## [Requirement]
Rewrite everything from the line containing "This screenshot has width=780, height=418." down to the end of the data, swapping "column" for "field" and leaving the rest untouched.

## [Materials provided]
⁂

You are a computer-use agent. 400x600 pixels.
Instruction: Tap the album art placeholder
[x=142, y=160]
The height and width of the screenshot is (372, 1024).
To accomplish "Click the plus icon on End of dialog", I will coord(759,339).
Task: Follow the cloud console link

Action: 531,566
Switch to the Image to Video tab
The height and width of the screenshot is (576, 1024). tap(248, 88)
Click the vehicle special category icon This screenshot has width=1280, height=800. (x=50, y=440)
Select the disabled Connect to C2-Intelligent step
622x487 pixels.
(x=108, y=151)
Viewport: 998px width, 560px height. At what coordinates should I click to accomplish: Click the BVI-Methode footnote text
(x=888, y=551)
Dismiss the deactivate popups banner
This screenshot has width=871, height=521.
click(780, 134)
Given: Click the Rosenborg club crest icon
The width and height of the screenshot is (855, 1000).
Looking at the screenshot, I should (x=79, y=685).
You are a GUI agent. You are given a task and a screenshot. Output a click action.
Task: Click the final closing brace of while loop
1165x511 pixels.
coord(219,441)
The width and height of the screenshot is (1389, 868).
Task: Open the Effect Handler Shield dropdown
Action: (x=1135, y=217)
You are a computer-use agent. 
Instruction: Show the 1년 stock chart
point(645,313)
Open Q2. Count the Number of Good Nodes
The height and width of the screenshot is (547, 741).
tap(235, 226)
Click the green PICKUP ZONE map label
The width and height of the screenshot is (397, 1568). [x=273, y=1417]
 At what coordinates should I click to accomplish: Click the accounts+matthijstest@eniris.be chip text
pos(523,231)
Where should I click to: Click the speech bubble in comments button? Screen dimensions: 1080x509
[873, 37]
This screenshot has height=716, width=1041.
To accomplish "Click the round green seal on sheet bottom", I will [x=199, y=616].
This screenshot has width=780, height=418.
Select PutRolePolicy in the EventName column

⁂

## [Exercise result]
This screenshot has width=780, height=418.
Select PutRolePolicy in the EventName field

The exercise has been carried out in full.